3 Years In…

Ring the bells! String up the bunting! Gird your loins! Today marks an anniversary, of sorts: 3 years to the day since I arrived in Hong Kong. March 28th 2012, sometime around 9pm, on a iron-bird from Dubai.

Except time difference makes it a weird anniversary (if indeed it is any kind of anniversary at all) to mark. I could just as easily commemorate March 27th as the day I left the UK behind. I remember it well: the train ride from Edinburgh to Manchester Airport, the countryside blazing in freakishly gorgeous spring sunshine. It was as if dear old Blighty was putting on a show – a kind of ‘look what you’ll be missing!’ – to make me think twice. Except, when I returned for a visit, exactly a year later, I was met with a snow and -6 degrees welcome that made me desperate to return to the steamy tropics.

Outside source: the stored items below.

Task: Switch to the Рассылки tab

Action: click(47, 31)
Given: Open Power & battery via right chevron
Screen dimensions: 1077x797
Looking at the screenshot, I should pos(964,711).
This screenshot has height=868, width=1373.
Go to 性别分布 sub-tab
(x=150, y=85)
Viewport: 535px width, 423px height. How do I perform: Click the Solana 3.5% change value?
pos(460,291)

I could now write about ‘what I’ve learned’ in these 3 years, or make a listicle type thing of my ‘Top 5’ moments, but instead I’m going to remember the Swiss guy I sat next to on the final leg of my journey, from Dubai to HK, three years ago. He was my age, maybe a bit younger, and he was arriving without a fixed plan, no hotel booking, without any idea of how long he would stay in the city, hoping to meet with a friend and asking me where the best places to booze it up in Hong Kong were. He seemed to think that I, having visited once previously, was some sort of oracle on Hong Kong nightlife and I told him, very vaguely, that Wan Chai was the best place to go out. And it turns out it kind of is, if you have fairly low-brow expectations of a night out (which I’m guessing this guy did have – no offence, my Swiss friend.)
We said goodbye at the baggage carousel, and I’ve not thought about him much over these past three years. But thinking about that journey reminded me of him, and I’ve been wondering where he went, if he ever met up with his friend, and how long he ended up staying here. Maybe he’s still here, visa long expired, wandering the back-streets of Wan Chai, several debts owed to various scary triads, cursing that twat from the plane who ever put the idea of coming here in his mind. Maybe.

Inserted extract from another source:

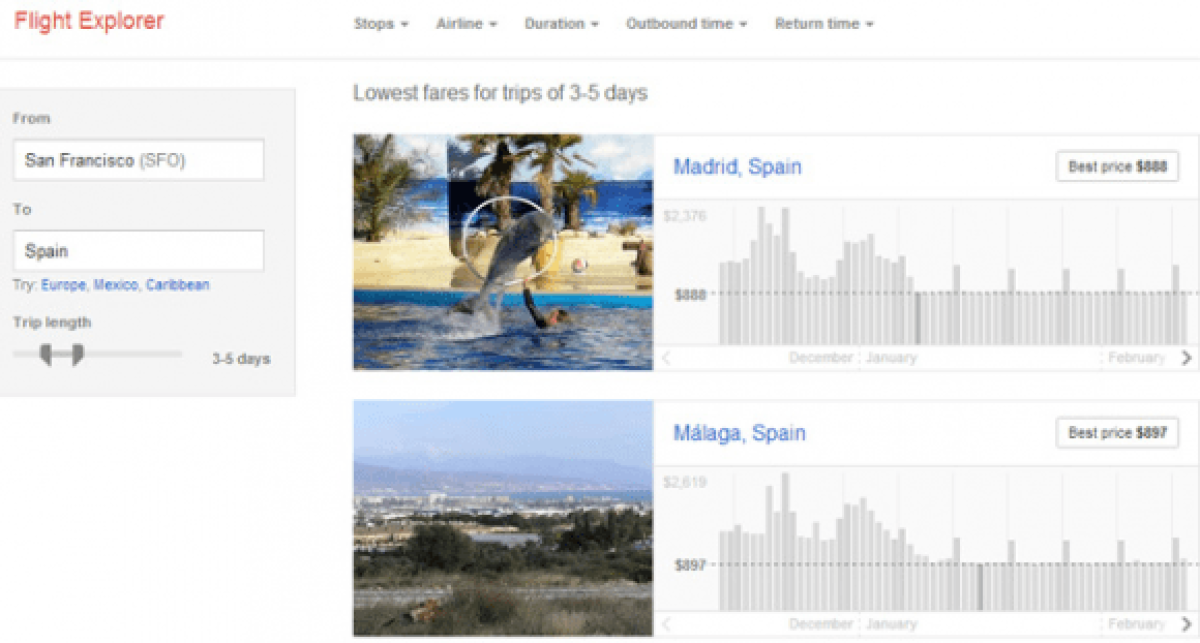Click Málaga Best price $897 button
The width and height of the screenshot is (1200, 643).
point(1116,433)

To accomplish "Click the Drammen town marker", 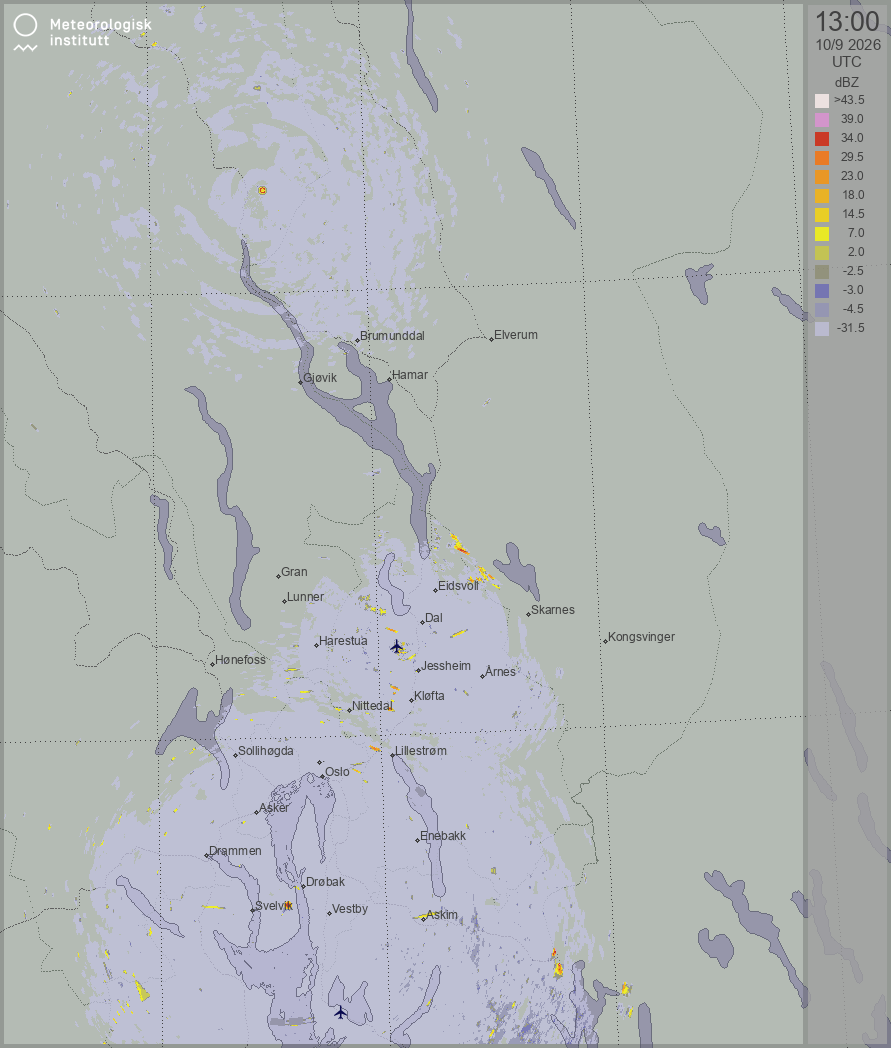I will tap(207, 856).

Anyway, to celebrate this semi-important anniversary I’m going to see a Spanish language film then have a German dinner. Which could be argued is the least ‘Hong Kong’ thing to do with your Saturday evening – I should have hot-pot and play a round of mahjong – but could also be argued is an incredibly ‘Hong Kong’ thing to do because here you may be in China, but it also often feels like you’re at the centre of the world.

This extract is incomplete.